A punto de acabar la semana, sigo recordando el fin de la otra, que volvió a ser agotador y lleno de recuerdos, sobre todo el sábado, que estuve en pie nada menos que veinticinco horas. Eran las cuatro y media de la mañana cuando me levantaba para ir a trabajar. Sabía que me esperaba un día largo por delante y sin tiempo para descansar, pero estaba mentalizado y, además, me apetecía.

La mañana no ayudó, porque fue agotadora. Más de lo habitual, que ya es decir. Llegaba a casa a las cuatro de la tarde, con el tiempo justo de comer, dame una ducha, arreglarme, embadurnarme de protección solar y salir hacia Cibeles, donde me esperaban para asistir a la manifestación del orgullo, que la verdad empecé de mal humor, porque me obligaron a estar al sol, en vez de buscar un sitio como el año pasado en el que hubiera sol y sombra. Después se quejaban del calor, normal… Allí estaban Ángel, Juanjo, Joel, Edgar, Rubén, Fernando, Jesús y unos amigos que conocieron en Ibiza. Yo, que soy un poco autista, iba y venía para ver de cerca la manifestación. Total, ellos estaban alrededor de dos carros de la compra llenos de alcohol bebiendo y hablando. Eso no es para mí y es lo que suele hacer que me evada un poco casi siempre y a veces parezca que voy solo.

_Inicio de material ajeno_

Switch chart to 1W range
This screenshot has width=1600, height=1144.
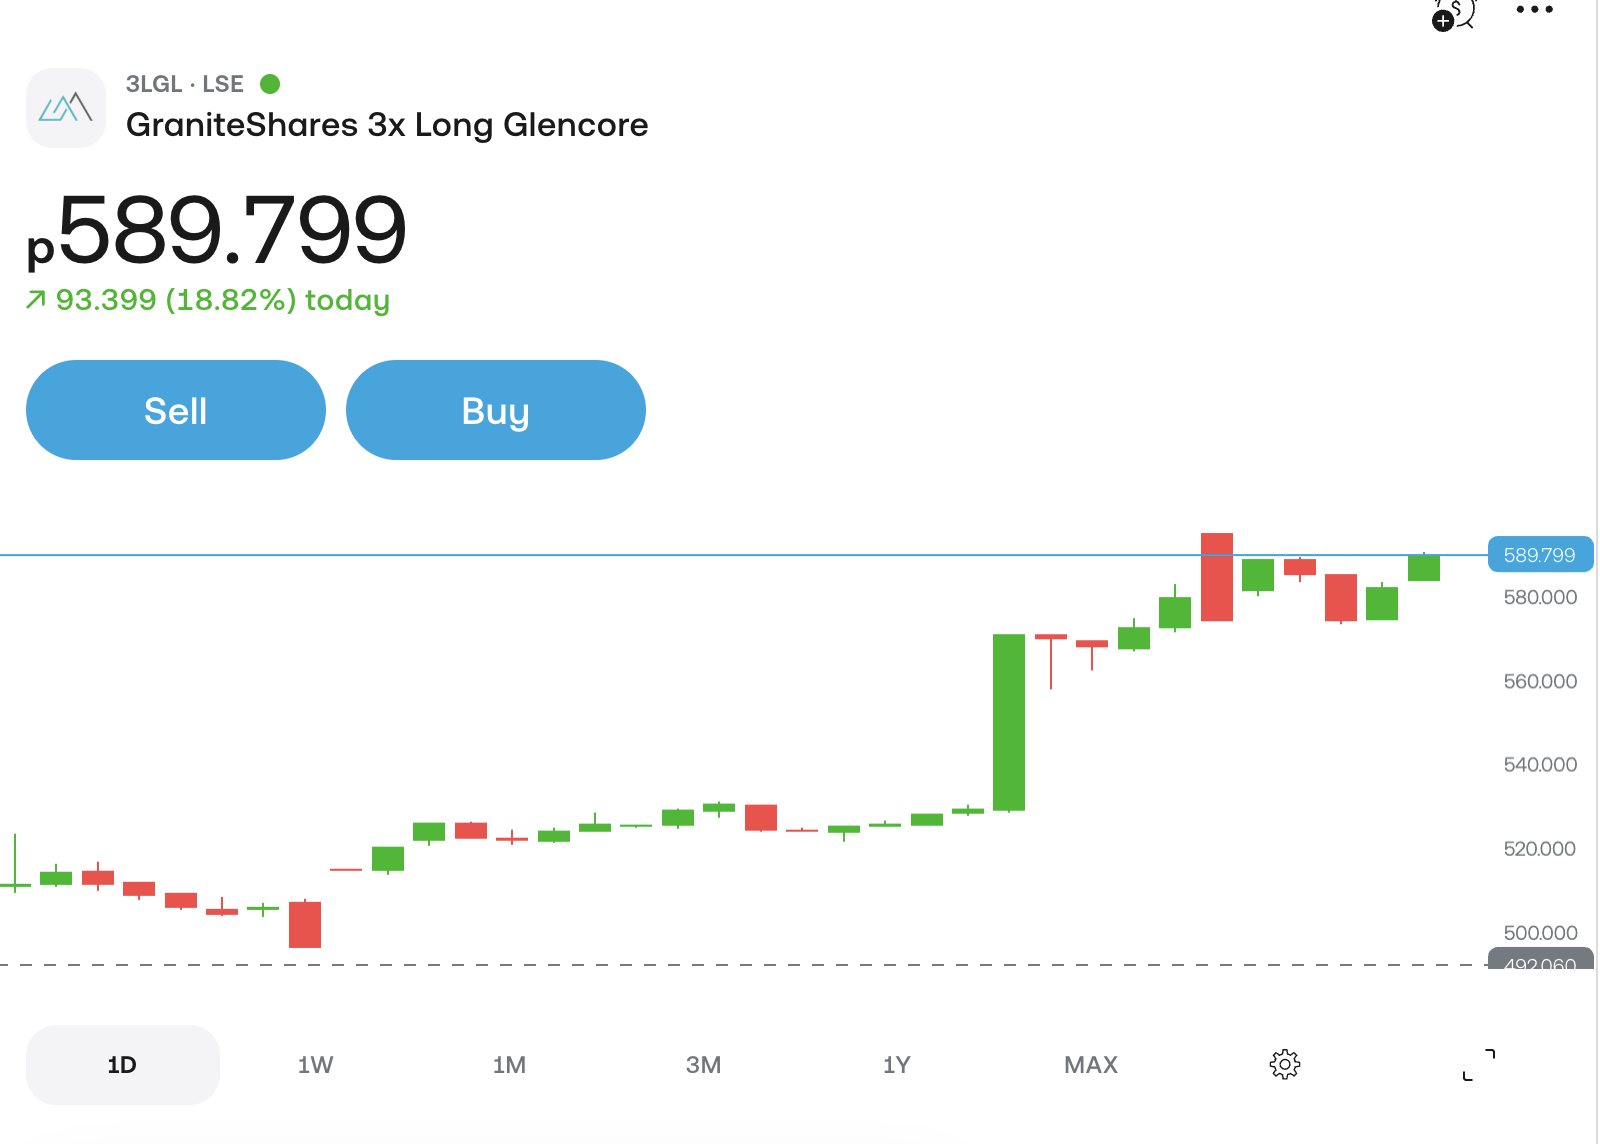click(x=315, y=1064)
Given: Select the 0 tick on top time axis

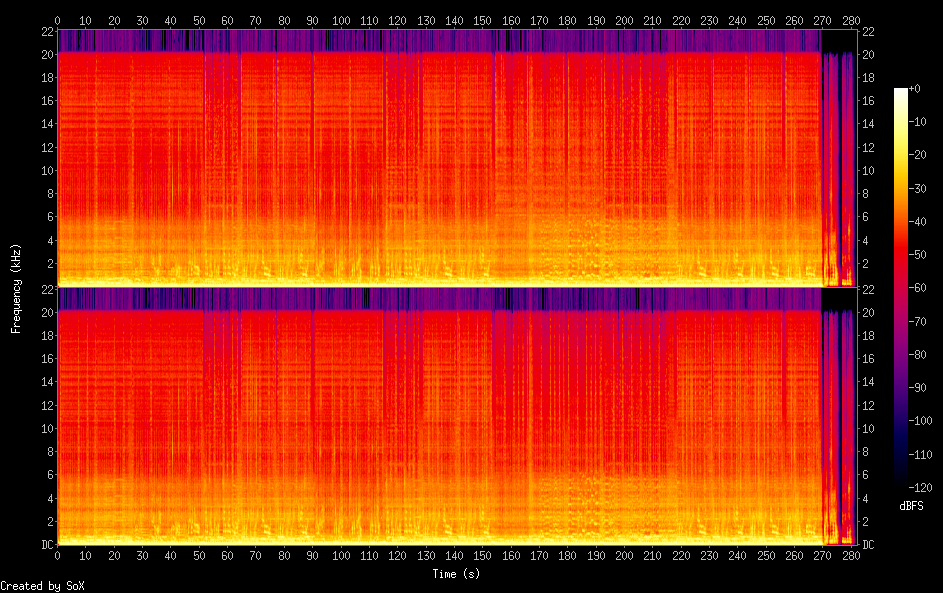Looking at the screenshot, I should pos(58,19).
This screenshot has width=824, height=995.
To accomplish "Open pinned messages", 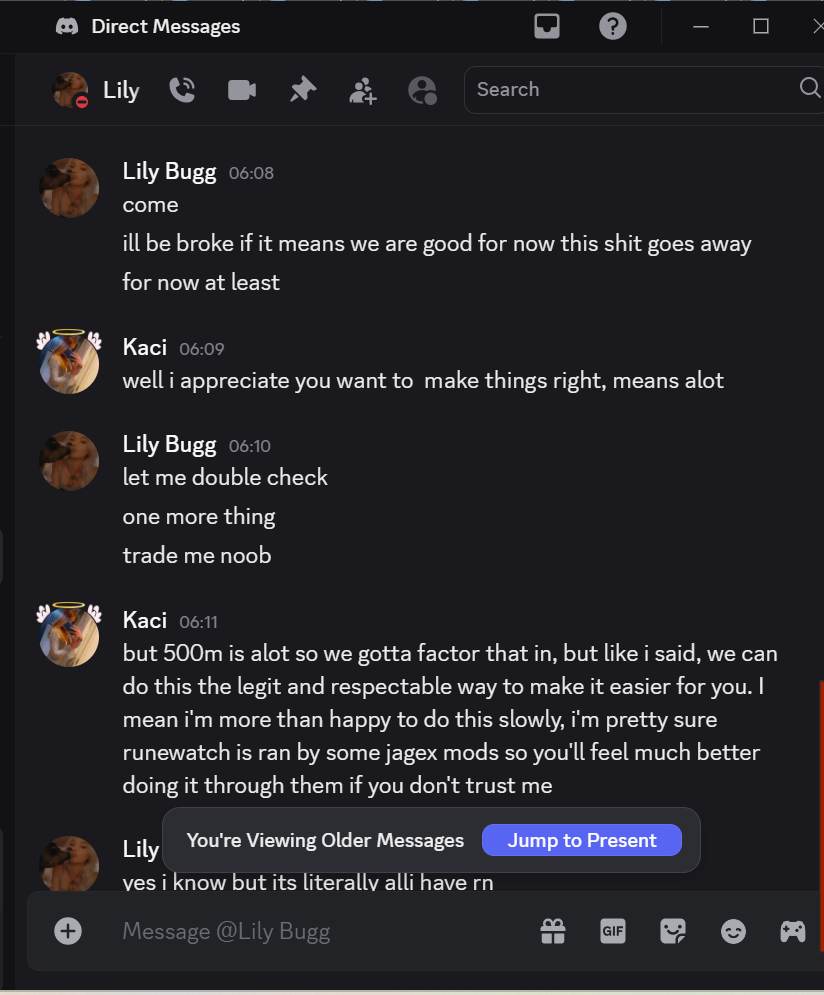I will click(302, 90).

Mucha gente, muchísima en el Wolrd Pride. Recordaba cuando fue el Euro Pride, justo diez años antes, en un fin de semana clave que me marcó un antes y un después. Otra cosa que gira en torno al diez.

Pese a la cantidad de personas, se podía estar bien y nadie molestaba a nadie. Se respiraba diversidad, alegría y ganas de celebrar que cada uno es como es. Yo, por mi parte, me sentía parte de algo, cosa que siempre me hace sentir vivo. Como buen escritor, soy un observador y disfruté mucho viendo todo aquello, en silencio, como si fuera invisible, mezclado entre un montón de gente reunida de todas partes del mundo… Bueno, no todos eran desconocidos. Cuando ya llevaba más de dos horas allí, alguien tocó mi espalda. Era NaT, que había ido allí con su amigo Julio y que resultaba que había estado todo el tiempo a tres metros de mí y no nos habíamos dado cuenta. Estuvimos charlando un rato mientras yo iba y venía para que estos vieran que seguía allí.

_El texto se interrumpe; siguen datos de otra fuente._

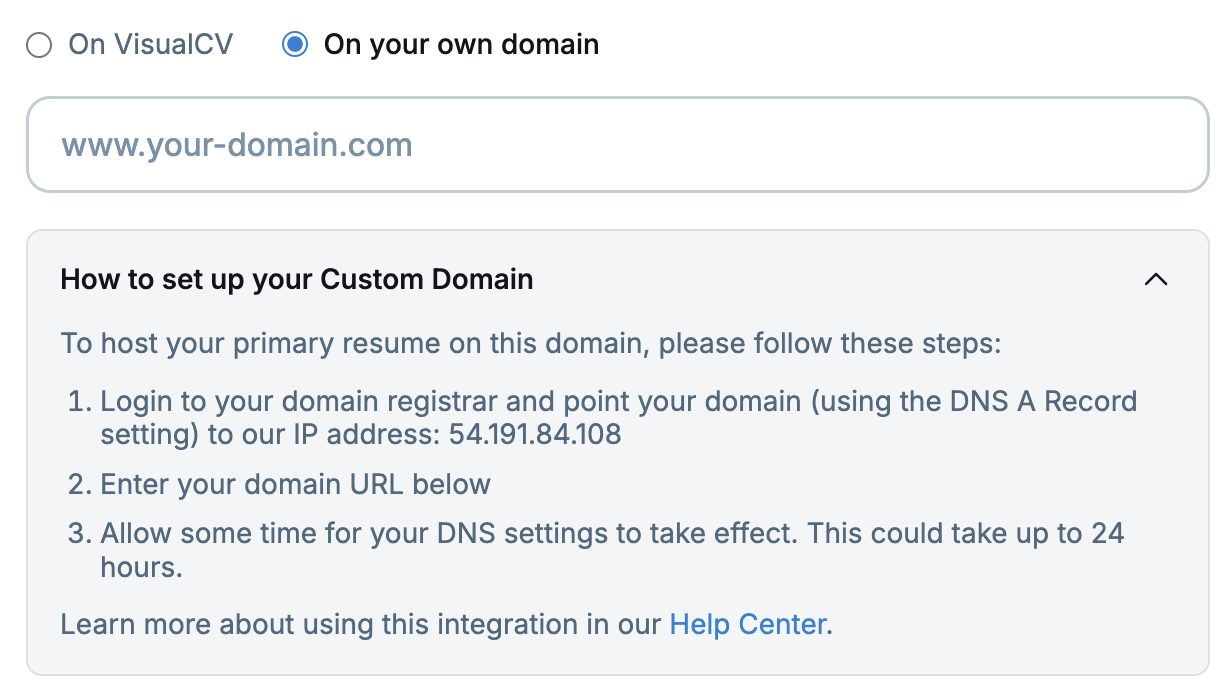The image size is (1230, 692).
Task: Click the On your own domain label
Action: tap(461, 45)
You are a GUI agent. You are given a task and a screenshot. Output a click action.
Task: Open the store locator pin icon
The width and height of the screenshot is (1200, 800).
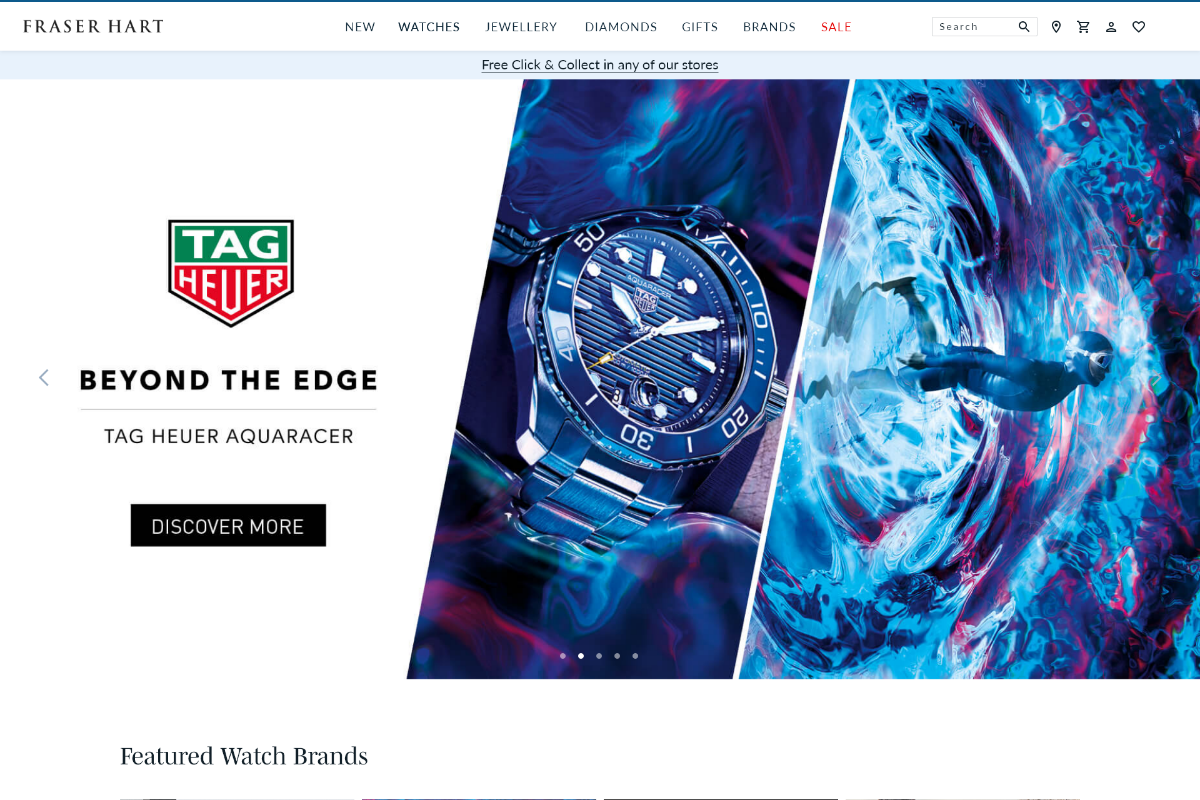[x=1056, y=27]
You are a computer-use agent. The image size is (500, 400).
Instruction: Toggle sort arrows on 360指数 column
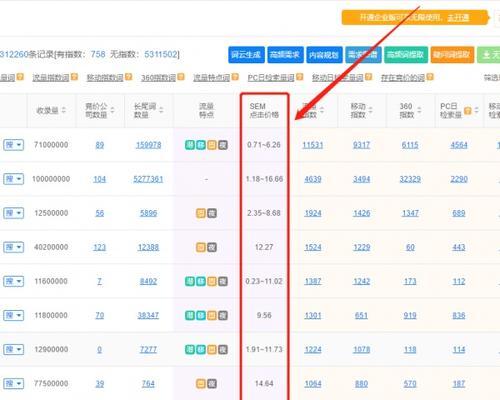(419, 110)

A las nueve y media empezaba a pasar la primera carroza. Todo iba demasiado lento y era el momento de irse. Estos empezaban a estar seriamente perjudicados por el alcohol y esas situaciones aún no las he superado, por lo que tenía que irme antes de que me afectara de verdad. Además, le había prometido al wiccano (que no había querido ir) que cenaríamos juntos para irnos después a Medias Puri.

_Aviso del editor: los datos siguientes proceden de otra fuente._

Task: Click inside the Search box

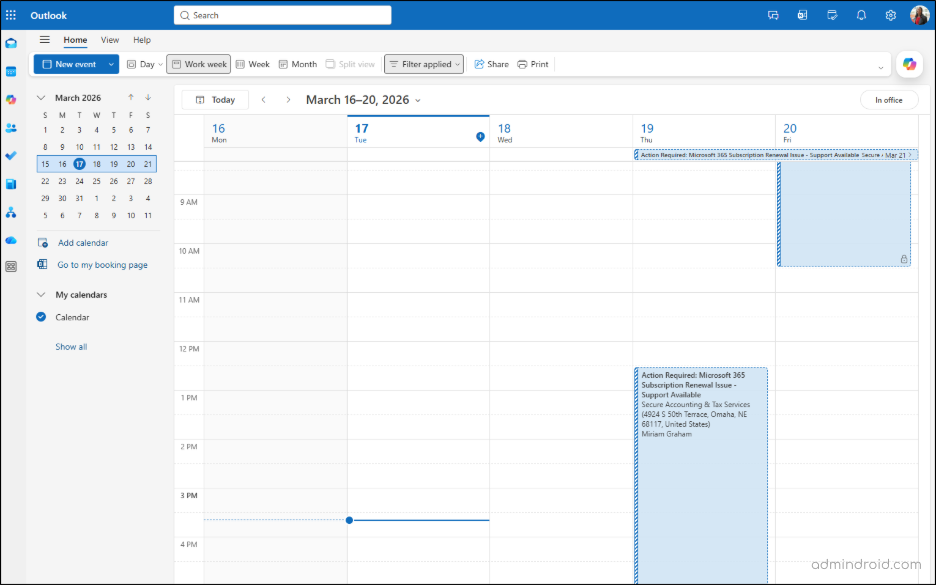Action: pos(282,15)
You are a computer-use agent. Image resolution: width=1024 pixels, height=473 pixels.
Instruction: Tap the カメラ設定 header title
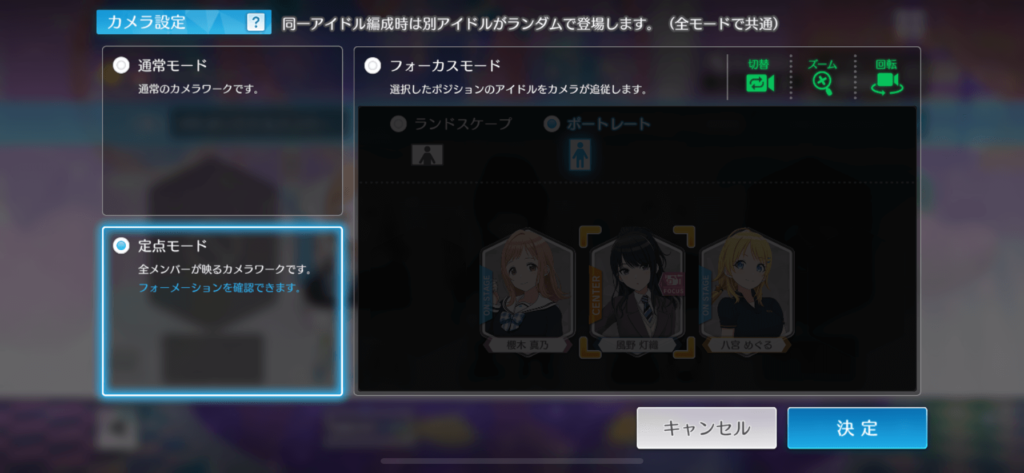pos(146,23)
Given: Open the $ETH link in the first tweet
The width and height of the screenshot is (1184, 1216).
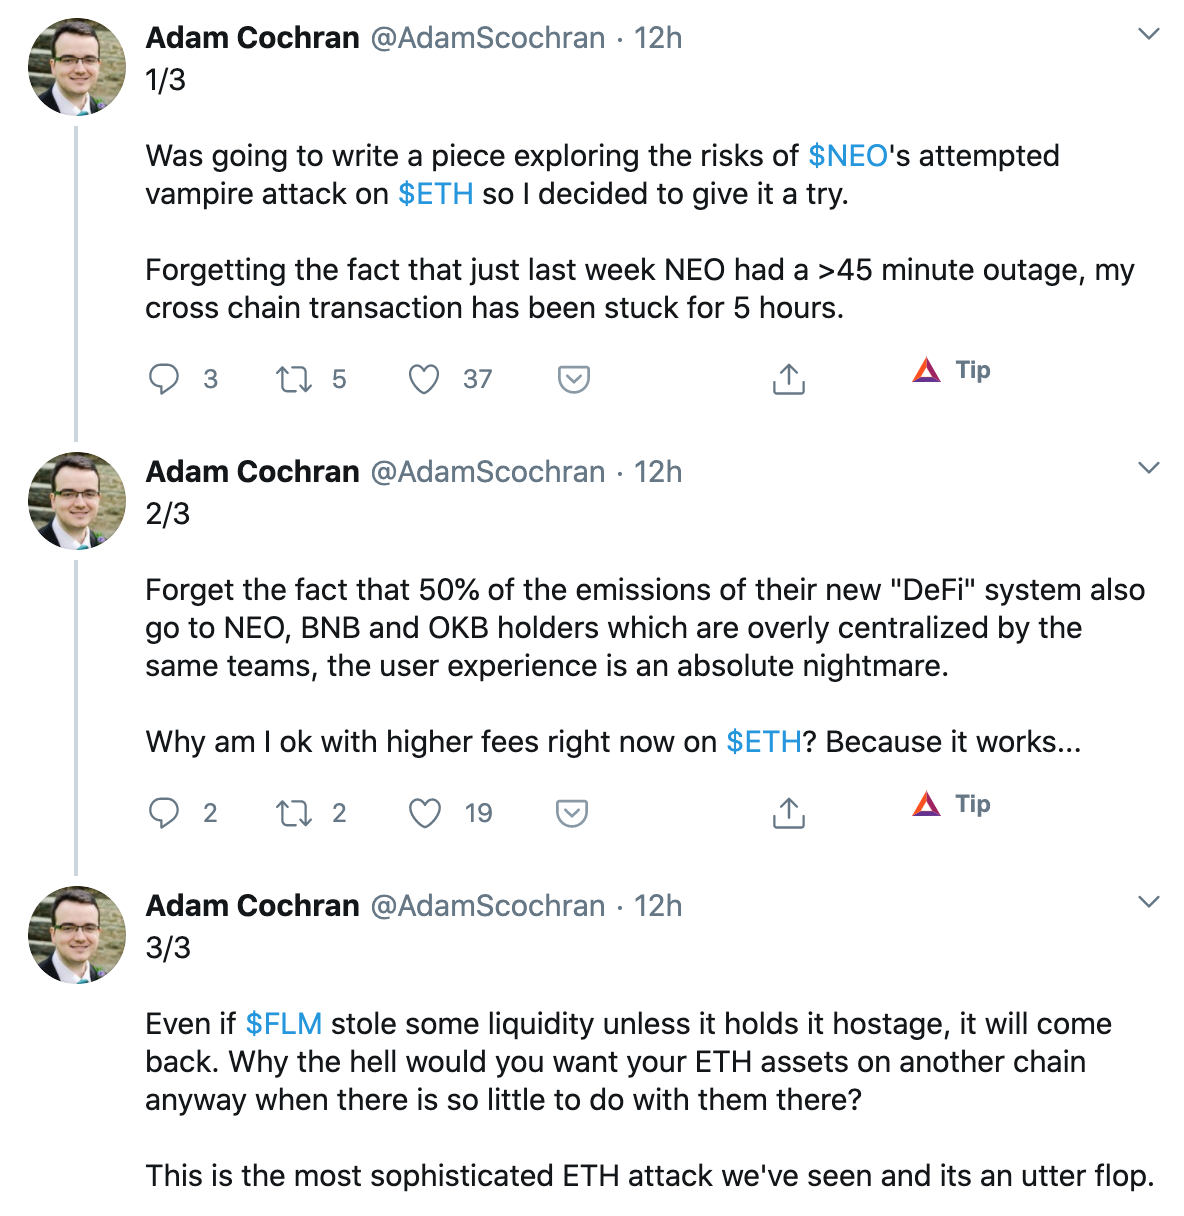Looking at the screenshot, I should point(435,194).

A las doce entrábamos en la discoteca clandestina, en un mundo paralelo, mi mundo. Los dos estábamos muy cansados, pero lo pasamos tan bien, que no nos fuimos hasta que no acabaron los números, más tarde de las cuatro de la mañana. A las seis, cuando me acostaba, no podía creerme que hubiera aguantado todo ese día. Pasan los años y cada vez tengo más energía. Aquel día necesitaba aprovecharlo, para tener recuerdos, para saber que puedo seguir viviendo momentos especiales, para no tener añoranza de cosas que no han ocurrido…

Después de un día intenso, el domingo fue mucho más tranquilo. Comer por ahí, un poco de paseo, mucha siesta y prepararse para la nueva semana, para la vida real, la triste realidad.